Italiani brava gente. Il titolo di un film del 1965 ha generato uno slogan che ha convinto della sua verità almeno un paio di generazioni di italiani. Sarà la passione dei mediterranei per gli aforismi o il bisogno di concetti espressi in maniera concisa, fatto è che il popolo italico ha fatto del titolo di un film un assioma.

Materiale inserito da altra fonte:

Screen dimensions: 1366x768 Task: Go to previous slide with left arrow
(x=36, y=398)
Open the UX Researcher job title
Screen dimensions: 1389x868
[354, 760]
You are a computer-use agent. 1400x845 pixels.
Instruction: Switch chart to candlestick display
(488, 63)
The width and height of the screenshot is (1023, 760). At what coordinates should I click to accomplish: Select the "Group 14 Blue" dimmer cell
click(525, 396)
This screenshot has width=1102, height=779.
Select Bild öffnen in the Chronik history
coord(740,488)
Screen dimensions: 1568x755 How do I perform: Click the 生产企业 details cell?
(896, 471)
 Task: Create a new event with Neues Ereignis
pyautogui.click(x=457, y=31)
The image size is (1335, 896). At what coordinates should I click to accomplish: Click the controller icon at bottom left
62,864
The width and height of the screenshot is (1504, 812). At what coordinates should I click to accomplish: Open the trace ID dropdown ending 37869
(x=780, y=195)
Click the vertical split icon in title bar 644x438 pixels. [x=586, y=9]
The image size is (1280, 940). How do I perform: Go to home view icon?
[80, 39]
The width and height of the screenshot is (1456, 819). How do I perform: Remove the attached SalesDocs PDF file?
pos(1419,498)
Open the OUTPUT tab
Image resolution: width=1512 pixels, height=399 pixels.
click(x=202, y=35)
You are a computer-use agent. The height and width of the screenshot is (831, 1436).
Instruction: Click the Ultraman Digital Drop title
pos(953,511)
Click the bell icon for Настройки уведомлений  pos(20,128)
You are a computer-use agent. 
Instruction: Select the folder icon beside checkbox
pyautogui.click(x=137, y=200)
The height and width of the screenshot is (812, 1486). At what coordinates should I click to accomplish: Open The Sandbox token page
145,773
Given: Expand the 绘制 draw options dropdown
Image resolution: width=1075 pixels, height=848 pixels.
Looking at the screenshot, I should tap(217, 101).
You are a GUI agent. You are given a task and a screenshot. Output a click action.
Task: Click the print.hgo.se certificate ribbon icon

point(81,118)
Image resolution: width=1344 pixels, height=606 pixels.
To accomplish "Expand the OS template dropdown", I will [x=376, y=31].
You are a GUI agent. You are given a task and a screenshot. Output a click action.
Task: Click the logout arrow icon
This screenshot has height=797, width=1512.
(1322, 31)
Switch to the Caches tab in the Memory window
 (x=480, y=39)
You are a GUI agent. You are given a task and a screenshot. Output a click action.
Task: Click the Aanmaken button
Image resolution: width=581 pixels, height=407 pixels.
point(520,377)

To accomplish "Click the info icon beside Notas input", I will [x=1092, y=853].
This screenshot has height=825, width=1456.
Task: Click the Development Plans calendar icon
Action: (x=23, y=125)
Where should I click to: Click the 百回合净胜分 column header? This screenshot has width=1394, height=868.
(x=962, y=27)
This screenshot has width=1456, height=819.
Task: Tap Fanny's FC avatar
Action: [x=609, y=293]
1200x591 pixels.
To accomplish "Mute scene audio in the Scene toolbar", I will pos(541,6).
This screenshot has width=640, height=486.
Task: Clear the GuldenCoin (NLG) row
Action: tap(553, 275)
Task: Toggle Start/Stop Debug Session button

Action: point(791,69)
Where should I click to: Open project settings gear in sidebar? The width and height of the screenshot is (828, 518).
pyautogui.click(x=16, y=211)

“Noi italiani siamo troppo buoni.”, sentiamo dire spesso. “Siamo quasi coglioni.” In effetti è una delle poche dichiarazioni d’italianità che sento pronunciare, per il resto si è appartenenti alla tifoseria di una squadra di calcio o di un partito. Negli ultimi anni, vari pifferai di Hamelin, hanno fatto leva su sentimenti filantropici, li hanno coltivati, amplificati e sfruttati. Il bisogno di appartenenza a un gruppo e approvazione sociale hanno fatto il resto. Si tratta di conformismo, una parola che in Italia è aborrita, ma sta diventando il segno distintivo di tutta una popolazione che sente il bisogno di avere sempre un capro espiatorio senza voler partire da se stessi a cambiare le cose perché “…tanto fan tutti così”.
Pochissimi sanno soddisfare il bisogno di approvazione sociale entro i propri ambiti territoriali, così ci sono sempre meno volontari a occuparsi dei bisognosi nel vicinato, gli altri cercano conferme in organizzazioni di portata nazionale o internazionale, in genere senza impegnarsi troppo.
Nell’era delle comunicazioni la situazione è peggiorata. Se la tendenza generale è verso l’uniformità, chi non ha idee sue, sposa quelle di chi fa più rumore e il risultato è un boato globale su argomenti che si gonfiano con milioni di click sui social network, carpiti attraverso immagini e frasi d’effetto, informazioni perlomeno tendenziose.
Non sappiamo più quando la nostra “bontà” è sufficiente, quando possiamo dirci al sicuro da critiche e accuse infamanti di intolleranza, discriminazione e soprattutto razzismo, l’insulto più abusato e temuto. Sono razzisti quelli che non vogliono farsi lavare i vetri al semaforo, quelli che viaggiano in prima classe, quelli che continuano a mangiar carne oppure quelli che vogliono conservare la lingua italiana e la cultura occidentale.
E allora cerchiamo rifugio nei movimenti che promuovono interessi che hanno largo consenso, godendo dell’approvazione dei sodali, scivolando sempre più dentro un estremismo che taglia i ponti con la tolleranza verso chi pensa in modo diverso o cerca ancora un compromesso tra il nulla e il tutto. Cancelliamo il passato culturale, perdiamo di vista i valori dell’umanesimo e auspichiamo la morte dell’essere umano che ha abbandonato il cane in autostrada. Ci avviciniamo incredibilmente alla mentalità di culture che non hanno toccato le nostre tappe filosofiche ed evolutive. Da un certo punto di vista è una forma di involuzione, in fondo alla quale vedo la lapidazione. Senza giusto processo, beninteso.